Please reproduce the passage of the article on the burial site under the Paris supermarket, starting with "A shopper, only" and going on through "a big deal.".

*** Text ***

Workers in France made a startling find during a renovation of a popular grocery store recently: bones, and a heap of them. Archaeologists were called in and found an ancient grave site underneath the Monoprix supermarket in Central Paris that contained some 200 bodies. Experts believe the medieval burial chamber was created in wake of a mass epidemic that killed the victims, possibly a plague, wrote the Local.
As shoppers scurried about their day in the grocery outlet located on the well-traveled thoroughfare, Sebastopol Boulevbard, a team of diggers from France’s Institute of Preventative Archeological Research (Inrap) were busy at work excavating the skeletal remains of several hundred bodies that were neatly arranged in rows, some five-bodies deep.
A shopper, only known as Pierre, weighed in when he learned the news about the ancient communal grave discovery underneath the French supermarket.
“It’s rather a bizarre thought. Still, there’s all sorts of odd things buried under Paris.”
Others who learned about the big dig expressed indifference. However, Solène Bonleu, who is taking part in studying the medieval remains, thinks the ancient community grave site is a big deal.
“We had expected to find a few human remains as we knew it was a former hospital cemetery, but nothing like as many as we have found. We’ve come across hospital cemeteries before, notably in Marseilles and Troyes, but it’s the first discovery of its kind in Paris.”

*** End of Text ***
*** Input data ***

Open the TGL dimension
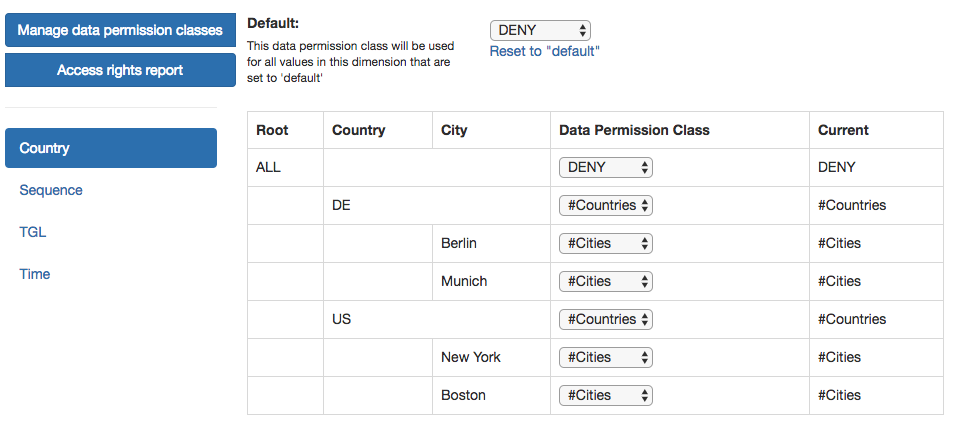This screenshot has width=953, height=428. tap(33, 232)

*** End of Input data ***

* **Response below**:
A shopper, only known as Pierre, weighed in when he learned the news about the ancient communal grave discovery underneath the French supermarket.
“It’s rather a bizarre thought. Still, there’s all sorts of odd things buried under Paris.”
Others who learned about the big dig expressed indifference. However, Solène Bonleu, who is taking part in studying the medieval remains, thinks the ancient community grave site is a big deal.